-- WHAT IS BEING ASKED --
Using the listing below, count every line that contains the word "each"; respond with the count alone.

-- INPUT MATERIAL --
━━━━━━

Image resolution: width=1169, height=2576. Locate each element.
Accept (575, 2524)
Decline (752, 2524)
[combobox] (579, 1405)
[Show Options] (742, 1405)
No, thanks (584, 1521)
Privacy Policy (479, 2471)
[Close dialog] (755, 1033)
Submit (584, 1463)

━━━━━━

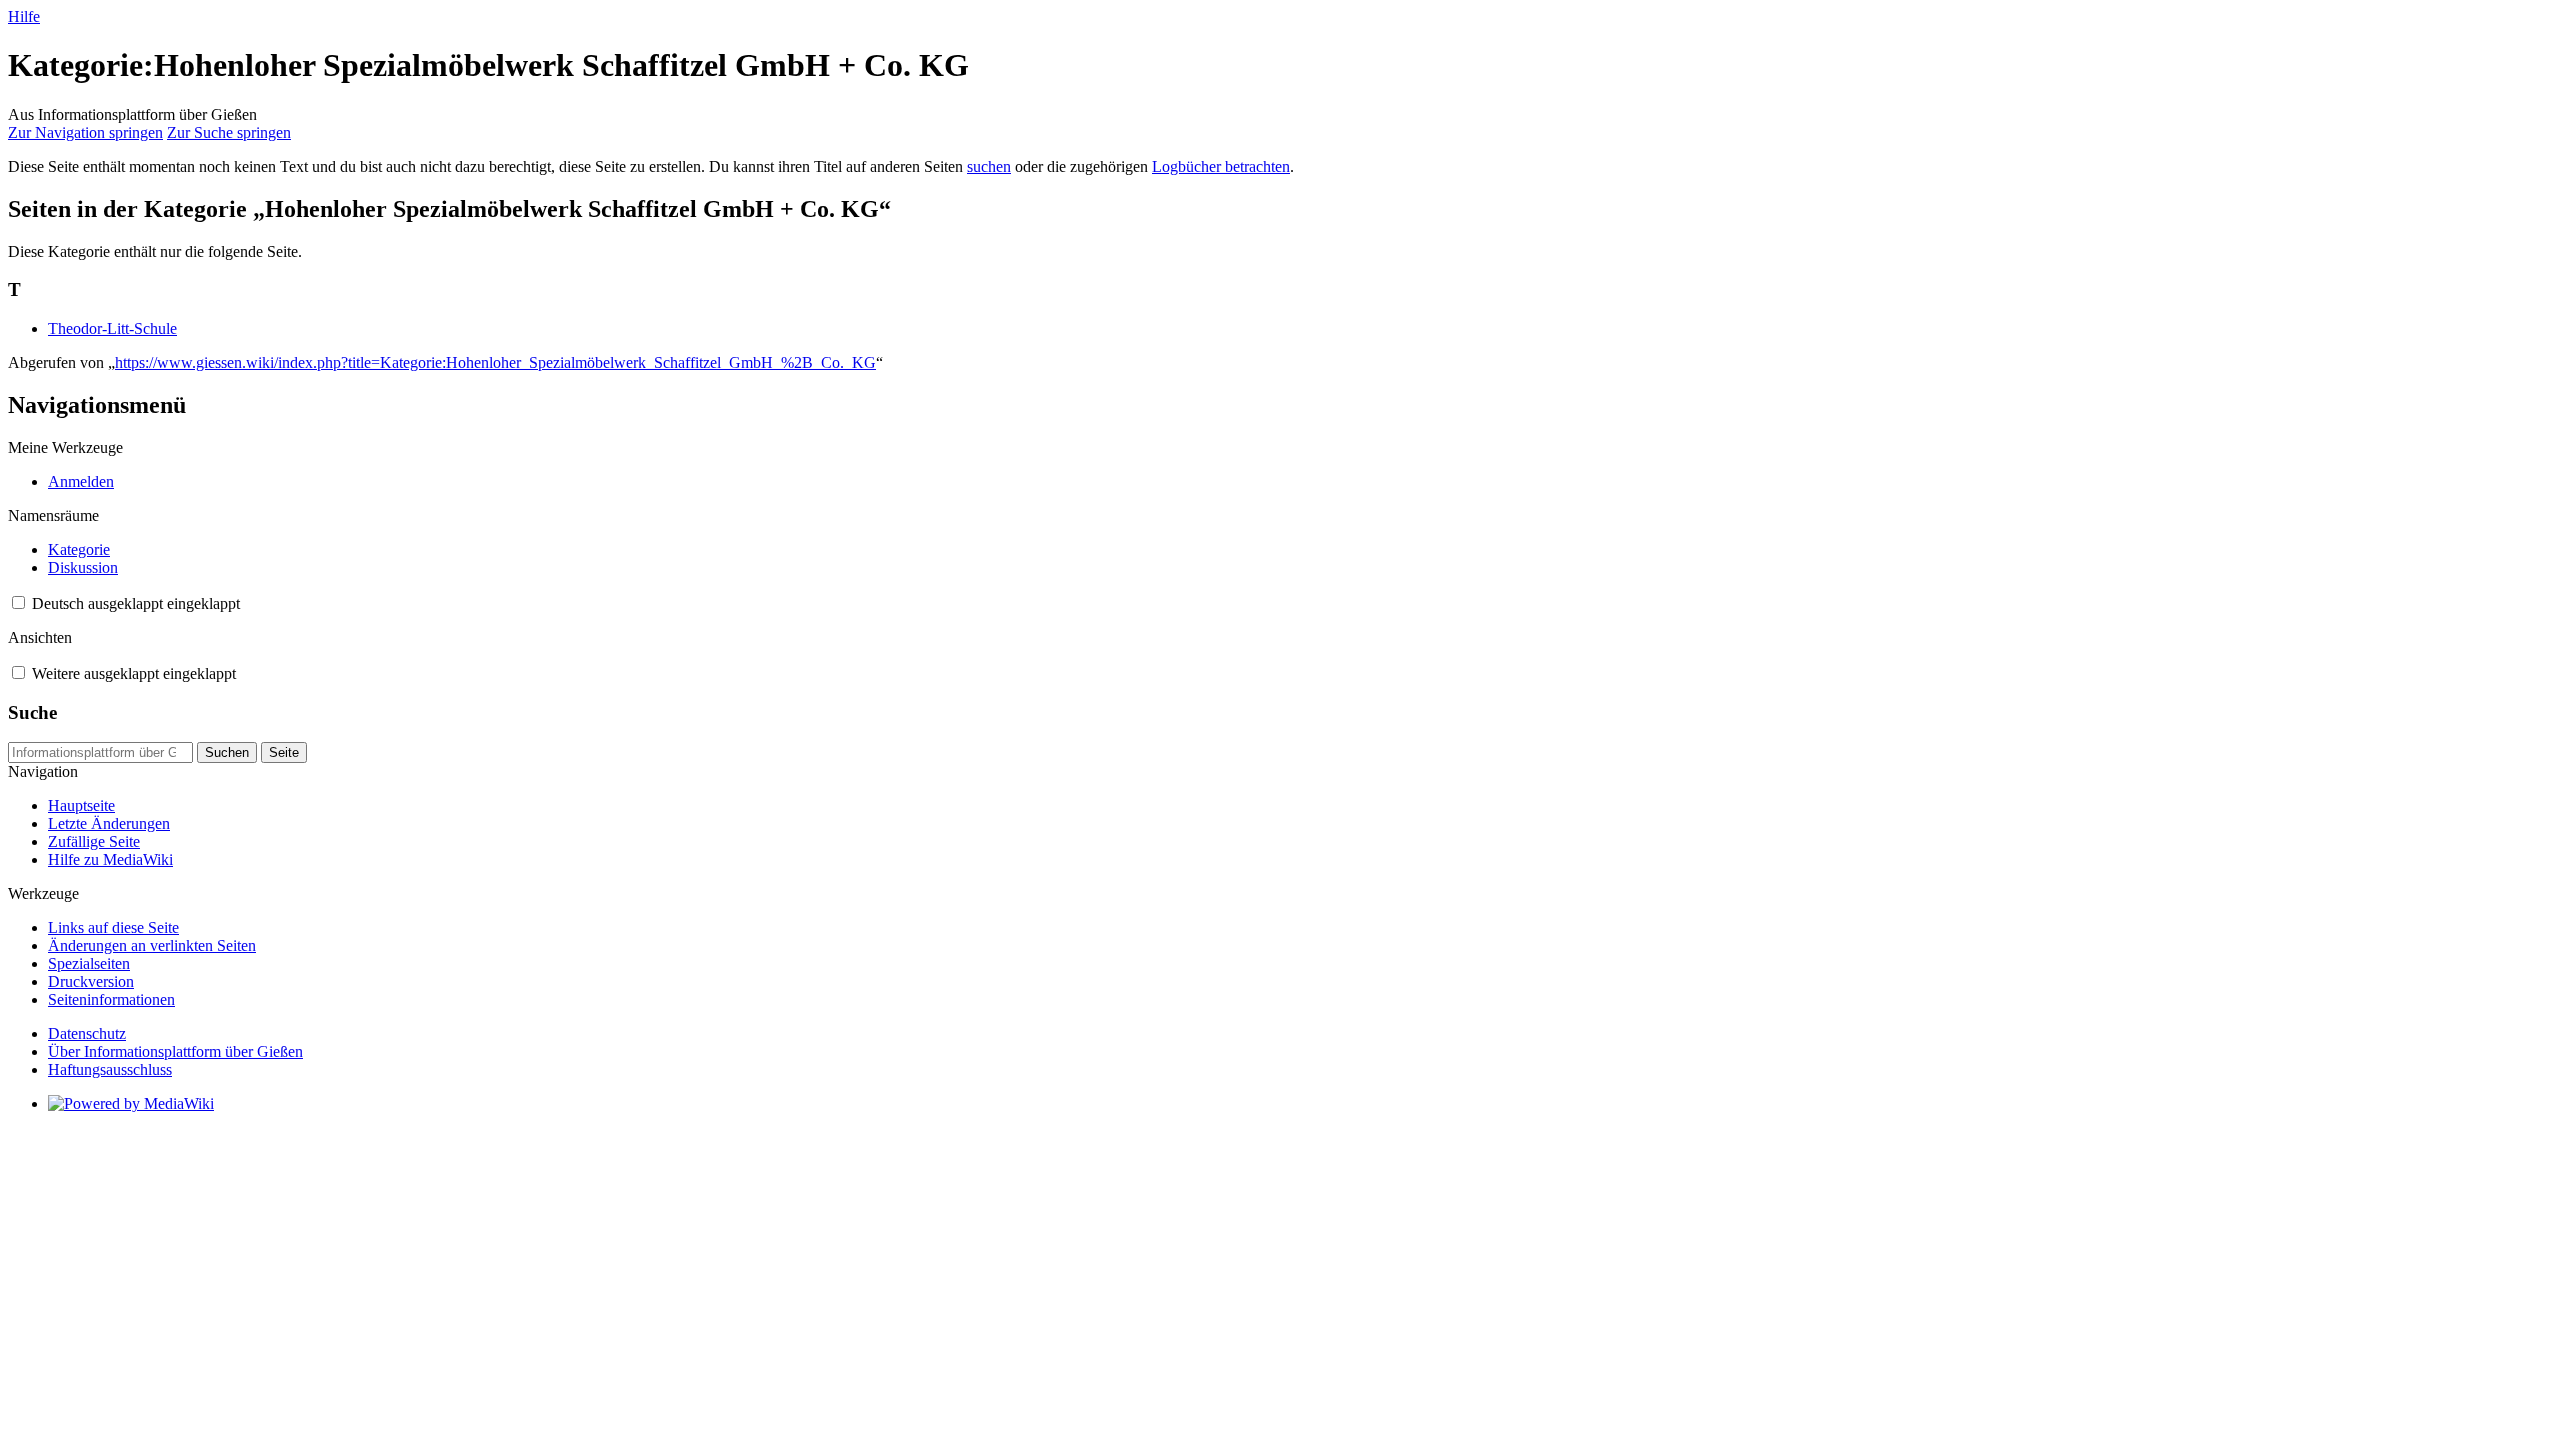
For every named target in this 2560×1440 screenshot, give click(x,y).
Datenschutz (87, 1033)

━━━━━━

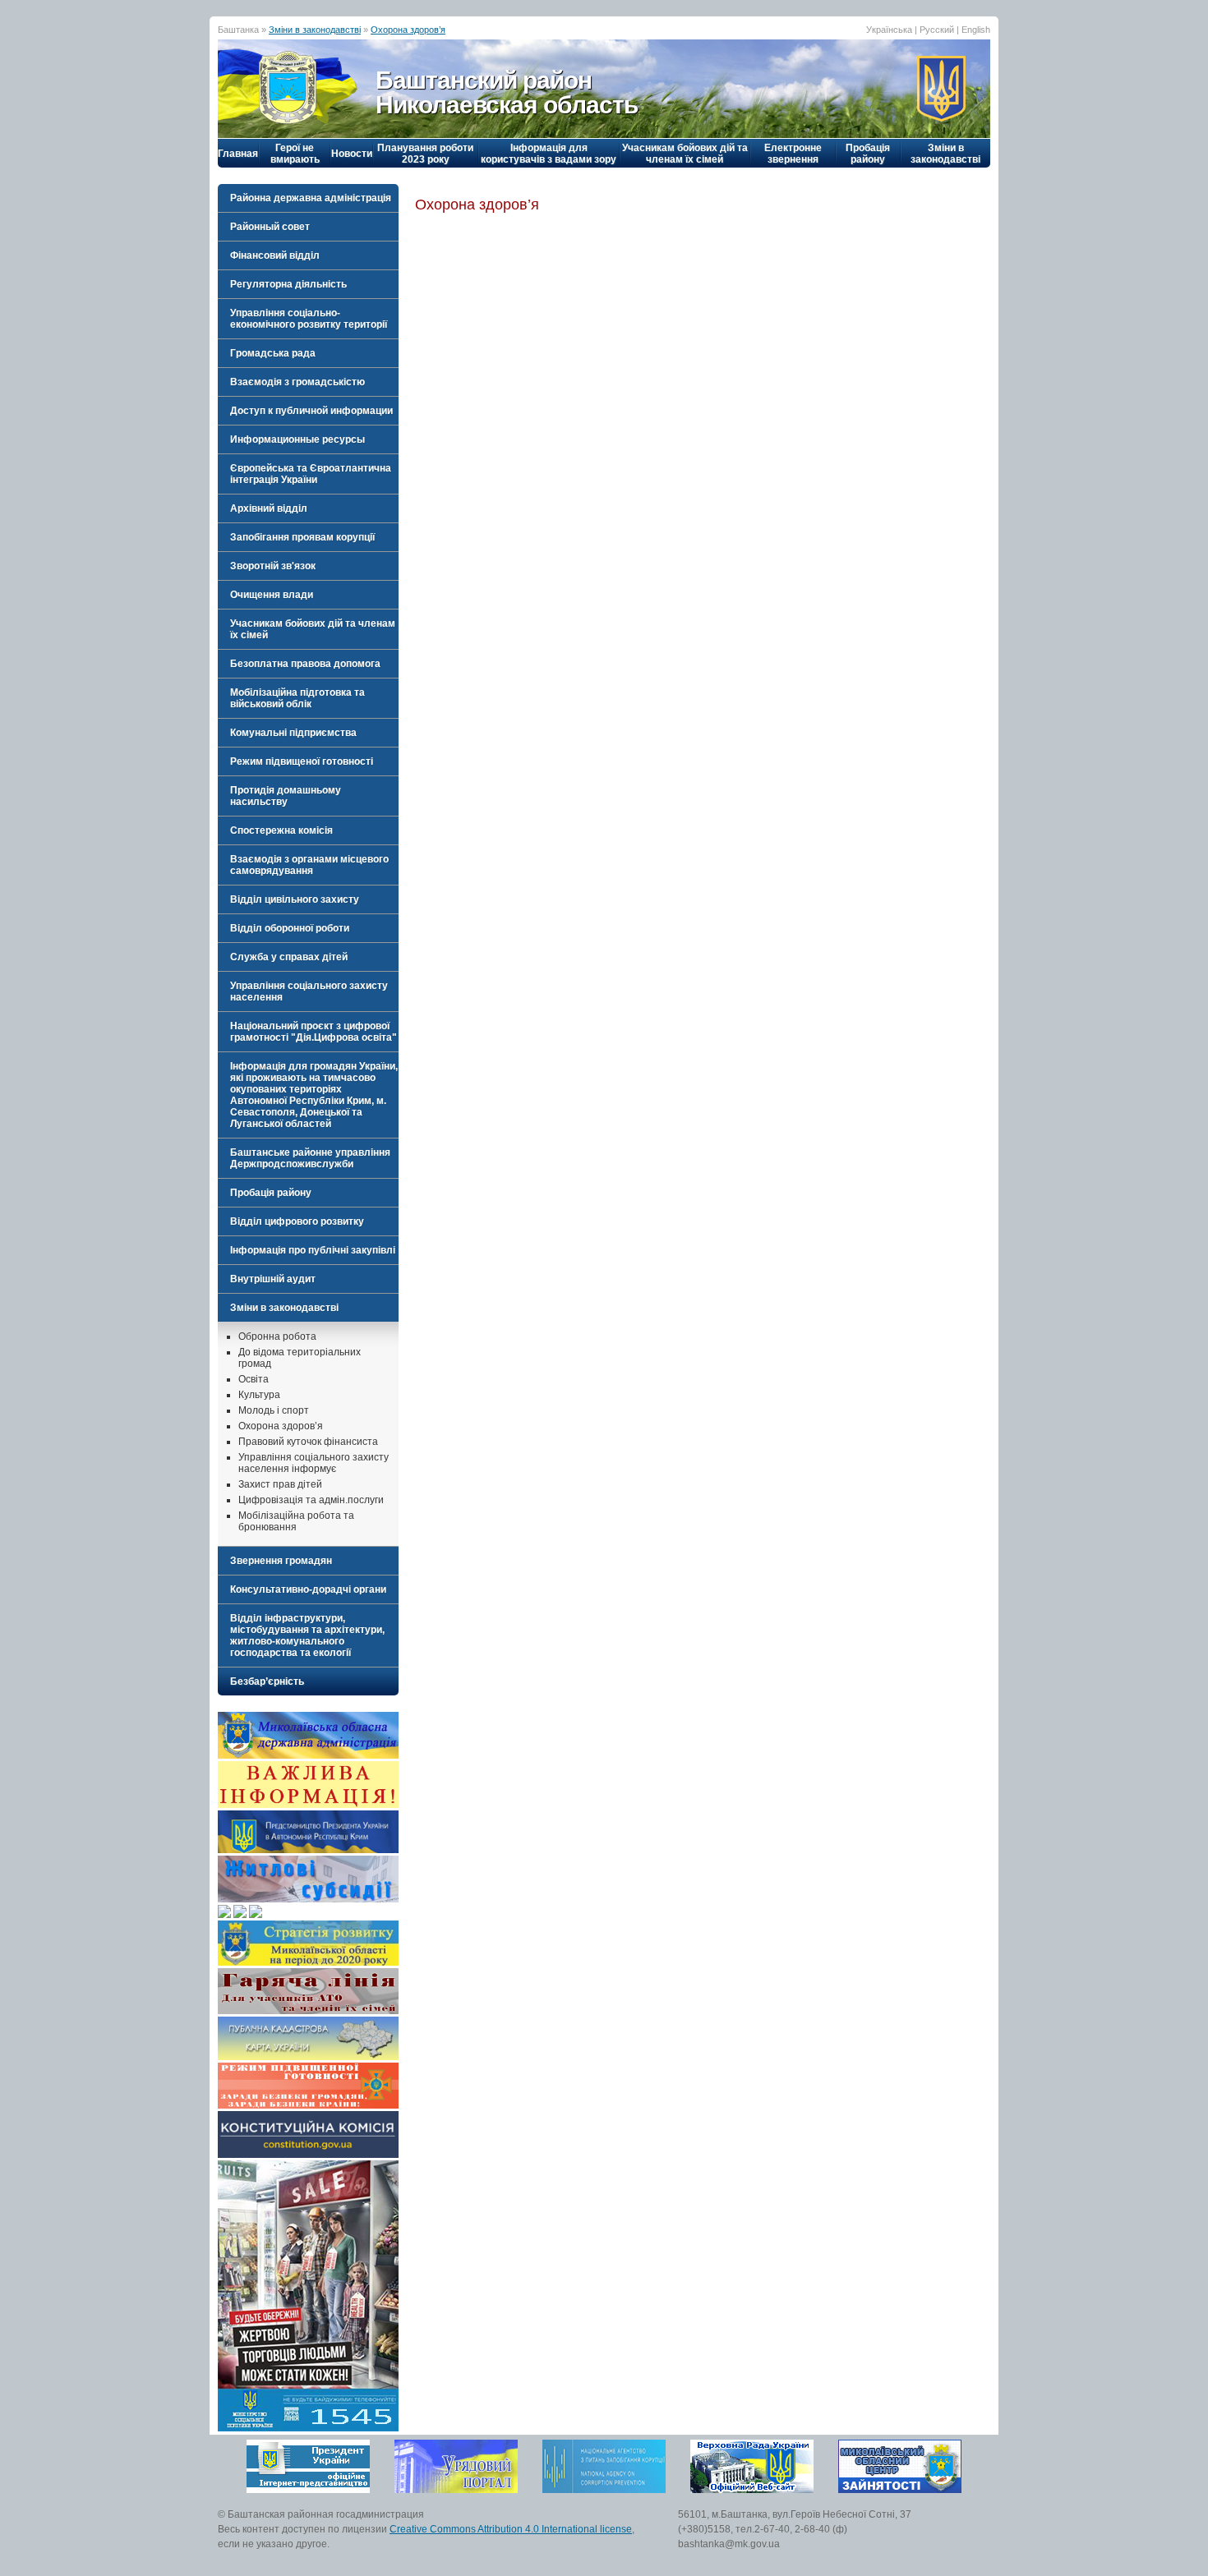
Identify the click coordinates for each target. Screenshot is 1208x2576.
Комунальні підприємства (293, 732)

━━━━━━

-- RESPONSE AREA --
2